At that point, I had only had one cocktail (which was going to be my only) and planned on making an early exit. I'm discovering this happens more often on Saturday nights in your late 20s than it did in my early 20s. But, sometimes, seeing a group--or just one person--can change those plans. When you see someone you really love seeing, and don't get to see them often, you don't make them drink alone. Especially when their buying.
Don't be rude. Take the shot. Your bed will be even happier to see you later.
After the shot, the blog talk began.
She told me she was so happy to see that I was still writing and that she loved reading the posts and had been reading them for years and lots of other kind things. (Quick shout-out to my full coverage foundation for hiding my crimson cheeks--hearing nice things like these turns me the color of a virgin who just saw her first set of balls.)

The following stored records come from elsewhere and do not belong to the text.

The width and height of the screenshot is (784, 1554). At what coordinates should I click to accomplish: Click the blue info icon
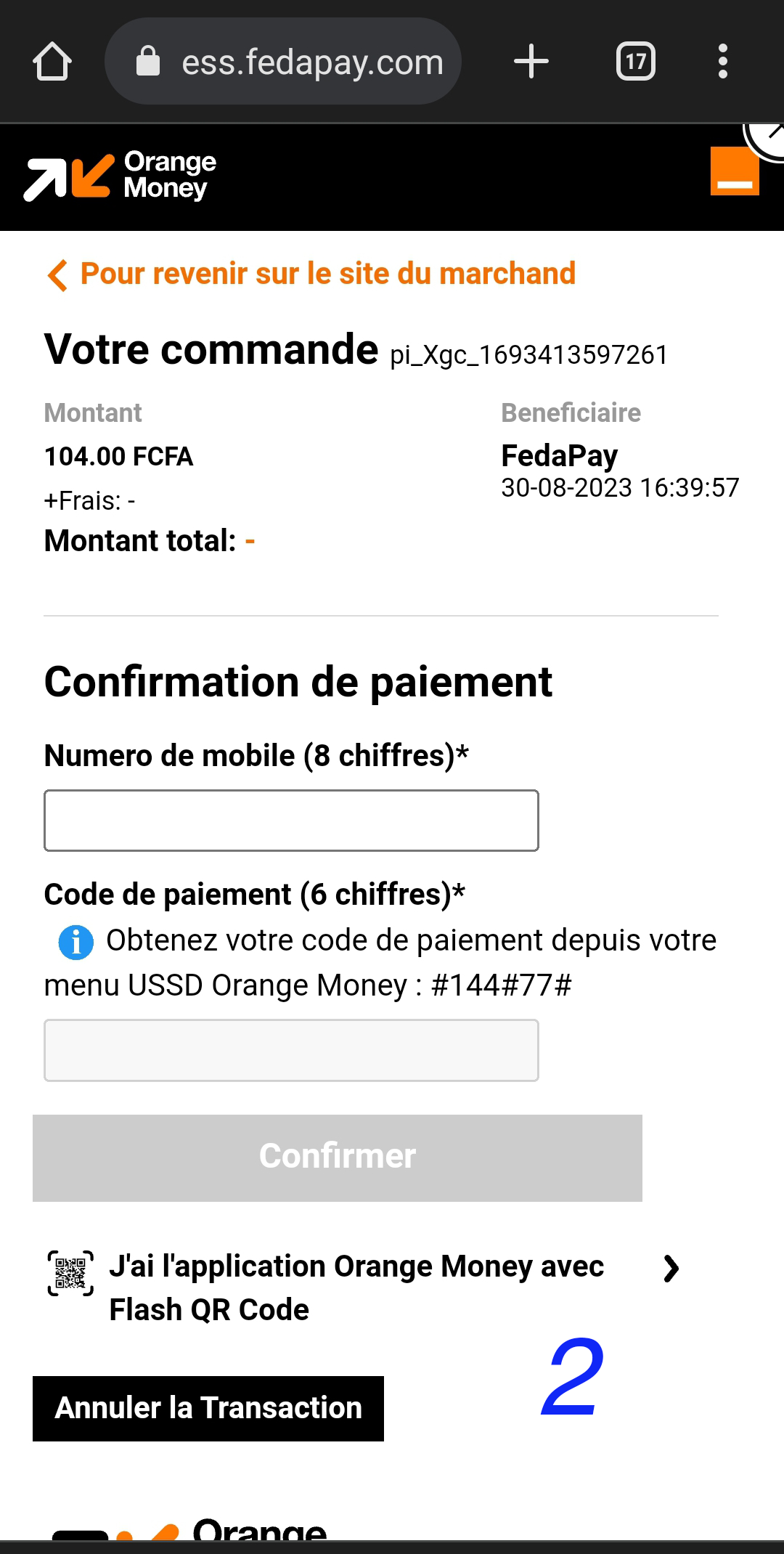click(x=75, y=943)
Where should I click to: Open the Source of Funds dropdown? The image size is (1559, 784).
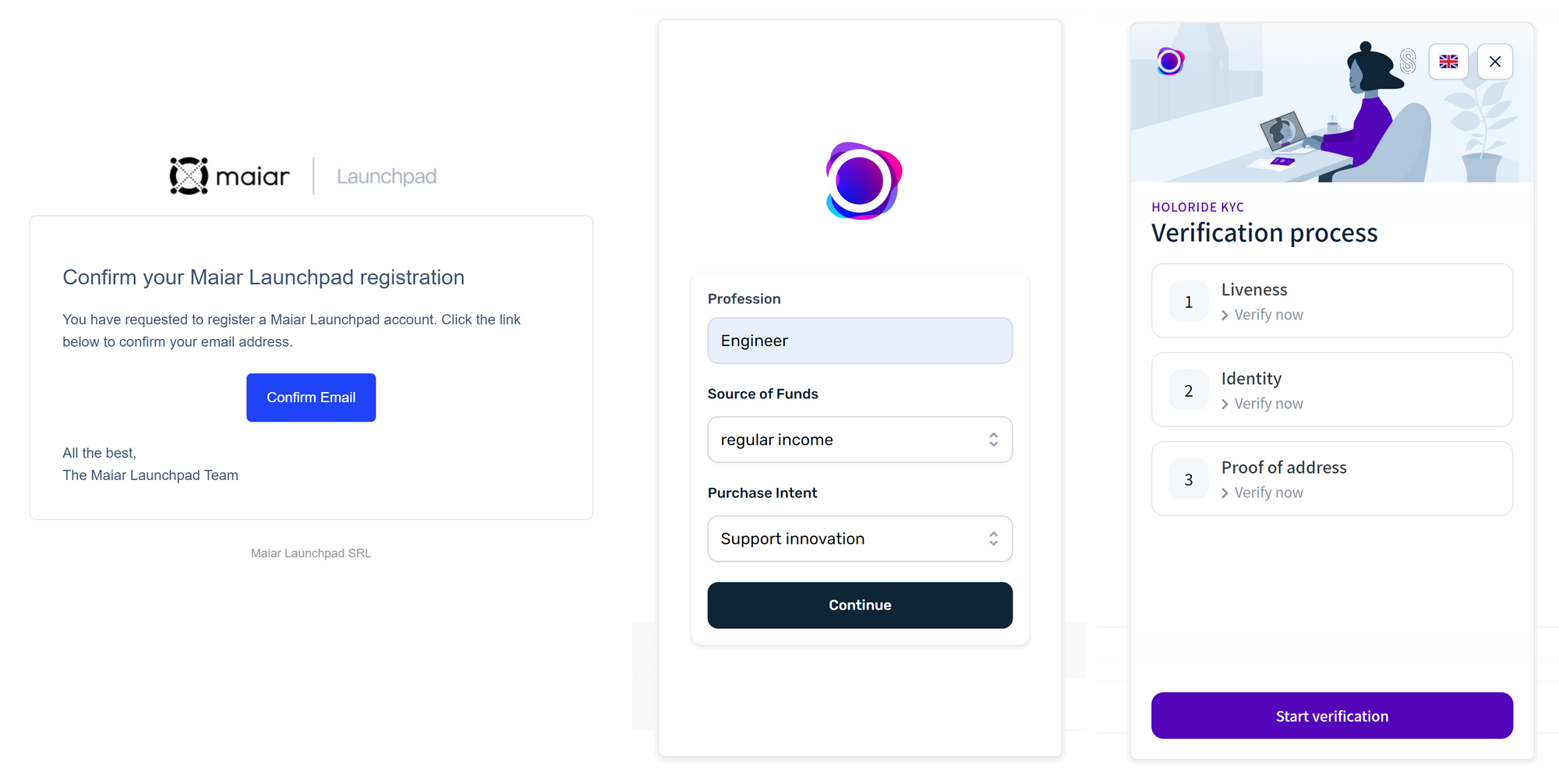point(860,440)
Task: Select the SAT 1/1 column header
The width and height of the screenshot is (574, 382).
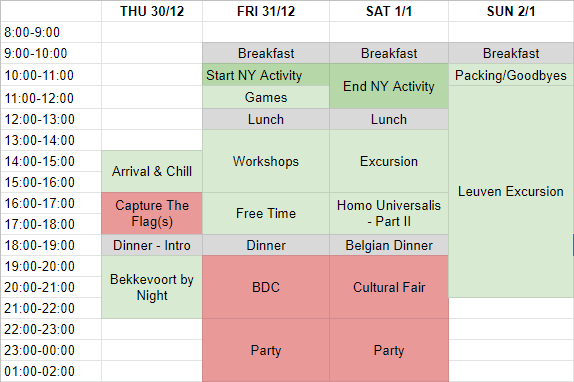Action: [x=389, y=11]
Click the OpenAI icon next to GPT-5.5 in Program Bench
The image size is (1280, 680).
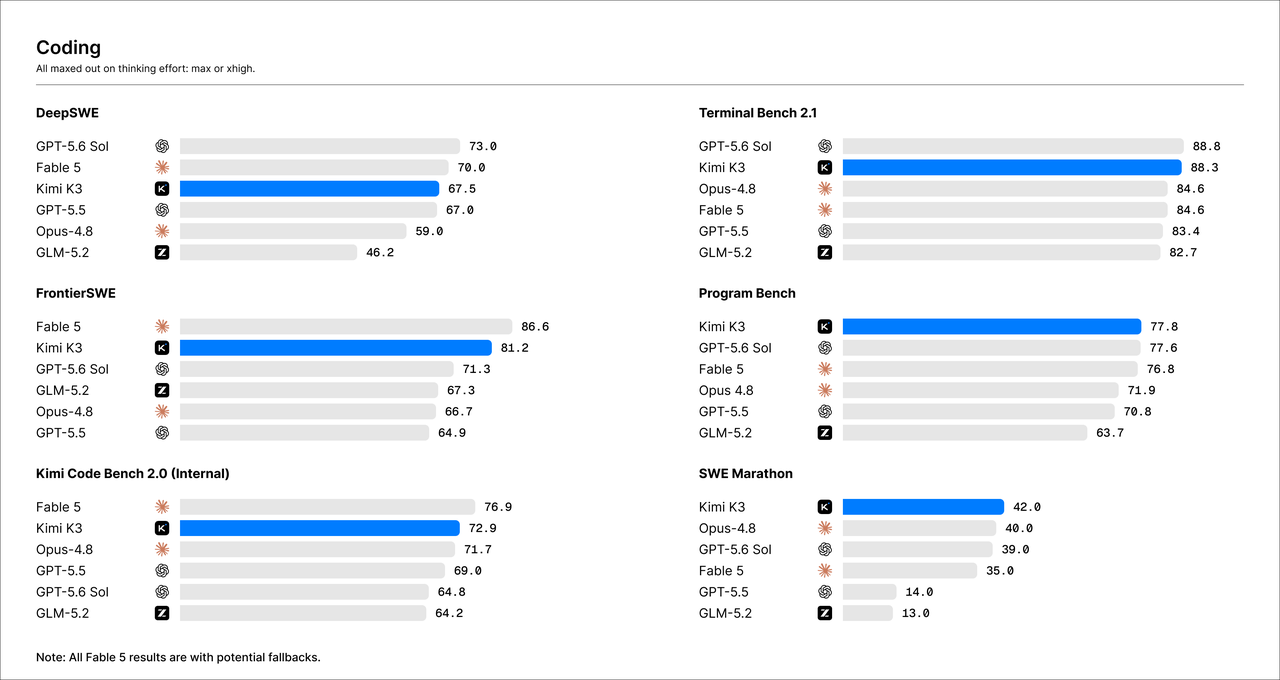(825, 412)
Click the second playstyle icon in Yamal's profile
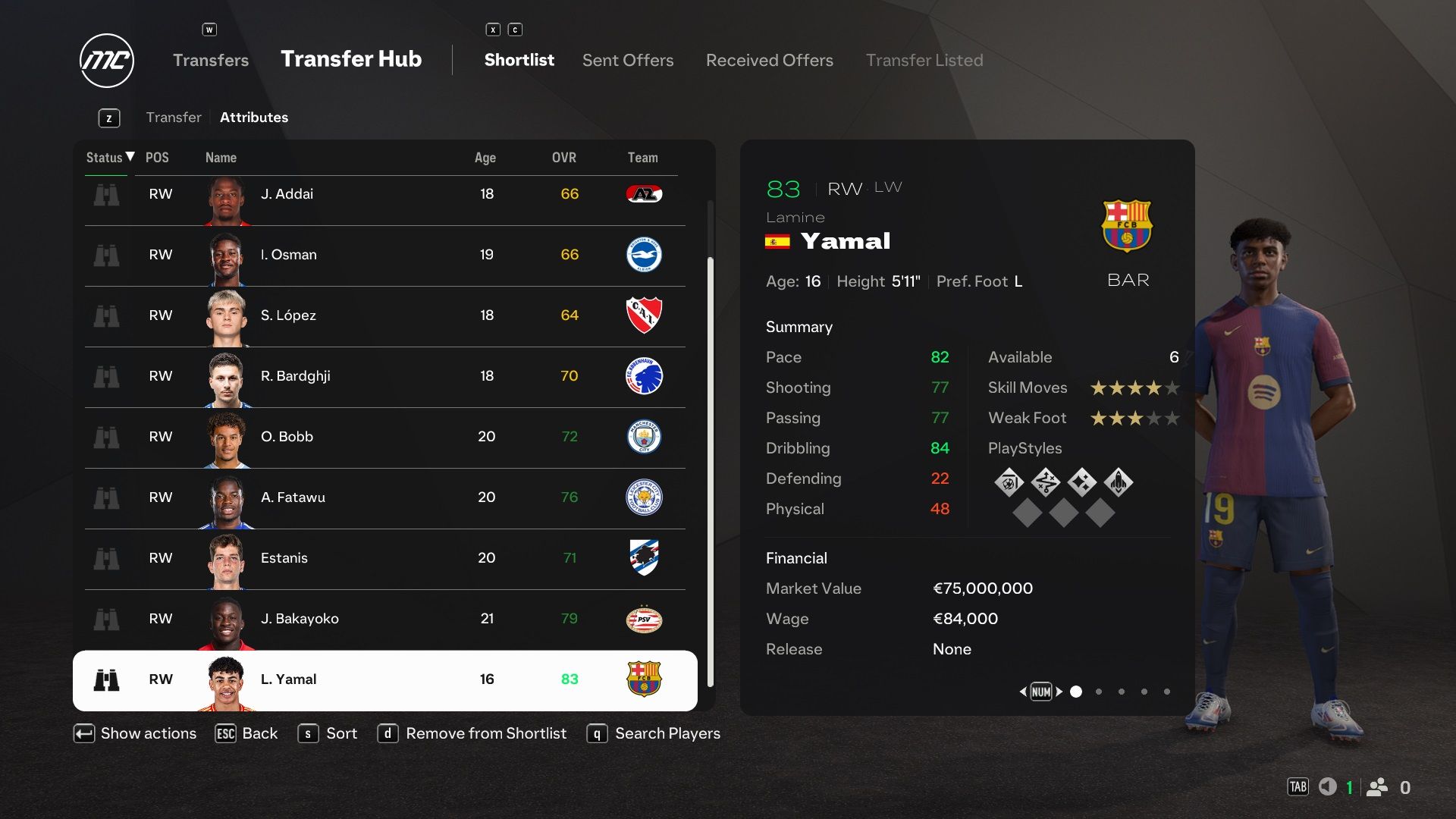The height and width of the screenshot is (819, 1456). [x=1044, y=481]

Then she asked me a question that made me think harder than I'd like to after a shot of cinnamon whiskey:
"How do you do it, though? You know, like, you just put your dirty laundry out there for everyone to read and you just don't even care. I mean, I wish I had the confidence to but, you know, I just can't cause people are assholes. I don't want to, or care to, hear what they really think about my life."

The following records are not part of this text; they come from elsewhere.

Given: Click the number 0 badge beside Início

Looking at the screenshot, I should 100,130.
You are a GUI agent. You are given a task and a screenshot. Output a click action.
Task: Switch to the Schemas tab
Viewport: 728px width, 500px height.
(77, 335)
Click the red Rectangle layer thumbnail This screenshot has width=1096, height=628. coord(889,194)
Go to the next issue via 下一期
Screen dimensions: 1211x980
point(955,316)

I just told her that I enjoyed writing about the yuck in life because it's entertaining. I also thanked her for thinking I was confident when I wrote because, usually, I am shaking like a leaf when I blog and it's not just because I've had 3 cups of coffee. (Coffee is my liquid courage when blogging. It makes me type fast. Really fast.) Putting yourself out there is kinda scary.
I left her with a simple answer and changed the subject by saying THIS IS MY SOOOOONG! & proceeded to be basic on the dancefloor to some Iggy Azalea for awhile because, well, I get really classy (and fancy) sometimes. Don't judge.
I tucked the question in the back of my mind though, and saved it for a later (more sober) time.
So, now that it is 10 o'clock in the morning on a Thursday and I am not taking shots, why do I "air my dirty laundry" so publicly? What do I get out of it?
I am reading a FANTASTIC book right now called Carry On Warrior by Glennon Doyle Melton, (Go get it now, now, now!) and I didn't really know the exact answer to that question until I read this:
"So I decided that's what God wanted me to do. He wanted me to walk aroud telling people the truth. No mask, no hiding, no pretending. That was going to be my thing. I was going to make people feel better about their insides by showing them mine. By being my real self."
NAIL. ON. THE. HEAD.
After reading that paragraph, I had to set the book down for a moment and have a moment. She nailed it. Someone else gets it. A stranger understood me. Finally.
I let a few tears fall (which is another super-awesome thing that happens more in your late 20s) and wrote a mental note of gratitude to send Glennon's way. I finally had my answer. It was a borrowed answer, sure, but that's another beautiful thing about writing--it's all about sharing.
It's about sharing what hurts so that, together, they hurt a little less. It's about sharing my own shortcomings so that I can help someone else stand tall. It's about offering up the pieces of my broken heart in hopes that they might help complete yours. It's about sharing our fears so that one day we will no longer have to be afraid.
Our stories are life's way of connecting. Our way of reaching out. Our way of saying: Hey, am I alone on this one? And the answer is always, always, NO.
No, you are not the only one confused or hurt or grateful or in love or lost. There is always someone else. And, guess what? They have made it out alive. And most have become stronger because of it. I am hoping to include myself in that category one day too.
So, I guess that's why I share my insecurities. And if it means that I have to admit that I am horrible to myself at times or that I don't always see the bright side of things or that sometimes I have too much to drink or that on most days I have no idea what I want to do with my life or that I can easily eat three donuts in a row just because I want to--THEN SO BE IT.
If writing about why I don't have all my shit together makes me the owner of a mental laundromat, well then, I'll take it. I'll own that title. Because once I hang it here, it's not dirty anymore. Not to me. Because this is where I wash it. And everyone is invited to come here and do the same.
And if it happens to help someone else drag out a long overdue basket of their own, then at least they know they can clothespin it next to mine. People can come or they can go. They can gawk in disapproval or encourage from a distance. Either way, all are welcome.
We can dry them out together. Our hands may be dirty with the truth but, I promise you, we will have the freshest start in town.